Transfer Pricing In Indonesia
Indonesia was one of the earliest countries in Asia to focus on transfer pricing. Indonesia first required enterprises to reflect transfer pricing in 1993, then issued transfer pricing rulings in 2001, and later issued a transfer pricing taxation reporting form in 2009.
Indonesia’s Foreign Investment Law requires foreign owners to utilize a Perseroan Terbates (PT) company. The PT is subject to transfer pricing audits, but domestic Indonesian companies also can be subject to transfer pricing audits. Indonesia authorizes the cost plus method as an alternative transfer pricing method, but in fact Indonesia favors the cost plus method.
The taxpayer is to ascertain the normal markup from products sold by the taxpayer to unrelated third parties e.g., in-house comparables, and from products sold by one independent party to another independent party e.g., external comparables. Indonesia also takes into account commission structures and gross revenue percentages for a similar business.
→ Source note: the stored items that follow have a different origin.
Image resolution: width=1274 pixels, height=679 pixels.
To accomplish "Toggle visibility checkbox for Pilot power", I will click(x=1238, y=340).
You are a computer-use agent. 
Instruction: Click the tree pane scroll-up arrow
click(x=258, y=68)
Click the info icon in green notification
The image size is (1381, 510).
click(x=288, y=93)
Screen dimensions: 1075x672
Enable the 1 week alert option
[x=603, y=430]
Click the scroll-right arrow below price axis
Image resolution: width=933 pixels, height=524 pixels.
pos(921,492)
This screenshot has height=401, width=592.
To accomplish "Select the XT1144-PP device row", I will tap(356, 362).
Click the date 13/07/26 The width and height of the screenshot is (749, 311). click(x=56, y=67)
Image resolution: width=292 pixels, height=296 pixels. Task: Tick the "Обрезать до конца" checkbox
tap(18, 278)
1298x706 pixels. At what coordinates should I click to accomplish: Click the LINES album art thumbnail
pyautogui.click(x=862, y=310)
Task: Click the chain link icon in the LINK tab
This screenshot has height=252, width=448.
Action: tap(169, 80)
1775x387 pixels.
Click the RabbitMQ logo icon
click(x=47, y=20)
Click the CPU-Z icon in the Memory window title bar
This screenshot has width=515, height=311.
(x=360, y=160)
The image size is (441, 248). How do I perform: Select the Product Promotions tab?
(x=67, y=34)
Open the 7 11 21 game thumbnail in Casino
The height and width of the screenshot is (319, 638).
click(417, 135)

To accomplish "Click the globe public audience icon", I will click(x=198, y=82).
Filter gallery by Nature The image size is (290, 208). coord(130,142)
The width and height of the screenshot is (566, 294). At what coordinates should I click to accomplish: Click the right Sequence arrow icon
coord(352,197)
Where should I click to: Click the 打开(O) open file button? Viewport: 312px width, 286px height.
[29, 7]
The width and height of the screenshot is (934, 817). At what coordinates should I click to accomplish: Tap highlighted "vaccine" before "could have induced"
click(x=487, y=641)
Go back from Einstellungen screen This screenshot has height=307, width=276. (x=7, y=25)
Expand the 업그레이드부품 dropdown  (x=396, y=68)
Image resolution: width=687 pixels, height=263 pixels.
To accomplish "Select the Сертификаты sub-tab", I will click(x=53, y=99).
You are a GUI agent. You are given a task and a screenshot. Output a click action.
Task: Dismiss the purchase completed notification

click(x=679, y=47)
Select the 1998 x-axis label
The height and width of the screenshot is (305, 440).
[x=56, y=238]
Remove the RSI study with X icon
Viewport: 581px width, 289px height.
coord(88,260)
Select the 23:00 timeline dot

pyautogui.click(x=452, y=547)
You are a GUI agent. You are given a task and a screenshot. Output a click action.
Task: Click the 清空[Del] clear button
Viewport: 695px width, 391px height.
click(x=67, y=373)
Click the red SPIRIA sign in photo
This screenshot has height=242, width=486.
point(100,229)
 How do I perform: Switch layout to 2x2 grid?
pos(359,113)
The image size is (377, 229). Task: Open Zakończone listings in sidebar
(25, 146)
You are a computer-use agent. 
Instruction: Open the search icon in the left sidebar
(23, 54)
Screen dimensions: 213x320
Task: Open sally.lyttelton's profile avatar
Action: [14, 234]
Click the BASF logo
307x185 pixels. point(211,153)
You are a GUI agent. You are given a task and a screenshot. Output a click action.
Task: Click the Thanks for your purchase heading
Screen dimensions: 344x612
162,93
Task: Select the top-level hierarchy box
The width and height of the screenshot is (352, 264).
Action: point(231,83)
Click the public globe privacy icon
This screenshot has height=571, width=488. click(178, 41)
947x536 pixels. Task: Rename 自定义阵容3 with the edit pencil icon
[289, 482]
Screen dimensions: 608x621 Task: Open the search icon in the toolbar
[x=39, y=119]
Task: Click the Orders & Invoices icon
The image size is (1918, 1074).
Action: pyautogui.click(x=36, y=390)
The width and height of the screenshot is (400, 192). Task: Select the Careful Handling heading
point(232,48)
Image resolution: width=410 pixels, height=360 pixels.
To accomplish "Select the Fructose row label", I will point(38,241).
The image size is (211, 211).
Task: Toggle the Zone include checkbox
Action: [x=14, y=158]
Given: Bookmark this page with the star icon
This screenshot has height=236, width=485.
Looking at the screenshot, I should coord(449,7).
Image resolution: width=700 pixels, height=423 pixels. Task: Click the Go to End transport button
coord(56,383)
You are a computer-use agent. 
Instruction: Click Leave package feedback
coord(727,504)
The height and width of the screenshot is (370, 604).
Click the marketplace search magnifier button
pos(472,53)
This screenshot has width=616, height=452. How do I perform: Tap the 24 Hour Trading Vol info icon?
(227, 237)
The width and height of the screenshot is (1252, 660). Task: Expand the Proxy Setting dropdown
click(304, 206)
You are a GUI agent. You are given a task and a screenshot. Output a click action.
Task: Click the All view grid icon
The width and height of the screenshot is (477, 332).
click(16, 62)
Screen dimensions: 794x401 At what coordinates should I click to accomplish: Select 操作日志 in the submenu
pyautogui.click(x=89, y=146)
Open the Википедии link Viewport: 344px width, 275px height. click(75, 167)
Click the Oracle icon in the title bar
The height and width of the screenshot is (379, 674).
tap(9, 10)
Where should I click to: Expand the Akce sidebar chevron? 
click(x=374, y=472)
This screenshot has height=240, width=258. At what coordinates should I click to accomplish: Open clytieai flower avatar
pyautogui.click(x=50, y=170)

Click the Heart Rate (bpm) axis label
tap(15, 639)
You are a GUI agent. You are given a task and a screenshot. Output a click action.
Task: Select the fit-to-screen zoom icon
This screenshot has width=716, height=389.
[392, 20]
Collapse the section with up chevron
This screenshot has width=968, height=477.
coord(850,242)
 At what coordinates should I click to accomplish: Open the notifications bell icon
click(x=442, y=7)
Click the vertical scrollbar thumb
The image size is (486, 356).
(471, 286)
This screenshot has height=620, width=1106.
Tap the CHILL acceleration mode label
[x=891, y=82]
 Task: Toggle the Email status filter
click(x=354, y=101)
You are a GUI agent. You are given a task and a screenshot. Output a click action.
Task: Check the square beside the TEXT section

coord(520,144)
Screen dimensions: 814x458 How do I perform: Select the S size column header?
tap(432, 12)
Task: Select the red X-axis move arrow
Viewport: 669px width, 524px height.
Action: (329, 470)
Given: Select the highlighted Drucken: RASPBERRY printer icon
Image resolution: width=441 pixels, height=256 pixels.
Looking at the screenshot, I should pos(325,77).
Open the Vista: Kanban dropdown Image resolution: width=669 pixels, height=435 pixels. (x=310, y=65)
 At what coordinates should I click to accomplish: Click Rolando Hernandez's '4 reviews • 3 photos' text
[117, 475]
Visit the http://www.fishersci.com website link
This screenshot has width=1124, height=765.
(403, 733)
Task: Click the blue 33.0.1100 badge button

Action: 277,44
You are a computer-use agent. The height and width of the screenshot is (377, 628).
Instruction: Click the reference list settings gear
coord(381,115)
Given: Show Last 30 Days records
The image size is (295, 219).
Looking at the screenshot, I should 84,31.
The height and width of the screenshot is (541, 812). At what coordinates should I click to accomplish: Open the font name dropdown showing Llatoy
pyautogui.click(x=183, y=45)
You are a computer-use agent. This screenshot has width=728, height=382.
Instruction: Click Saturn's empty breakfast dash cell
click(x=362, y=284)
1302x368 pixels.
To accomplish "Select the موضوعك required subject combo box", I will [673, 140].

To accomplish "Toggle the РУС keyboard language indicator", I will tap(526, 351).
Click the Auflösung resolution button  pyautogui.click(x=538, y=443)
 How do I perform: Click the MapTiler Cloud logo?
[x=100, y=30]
Special transfer pricing factors apply in Indonesia. The taxpayer in Indonesia must allocate overhead costs in determining costs. In contrast, other countries seeking to apply transfer pricing considerations fail to address the specifics of the cost allocation issues. Thus, for example, the taxpayer in Indonesia must reflect direct labor and direct materials in determining costs, but other countries, for the most part, fail to address the treatment of direct and indirect costs. Businesses are to reflect data in domestic Indonesian Rupiah and/or United States dollars.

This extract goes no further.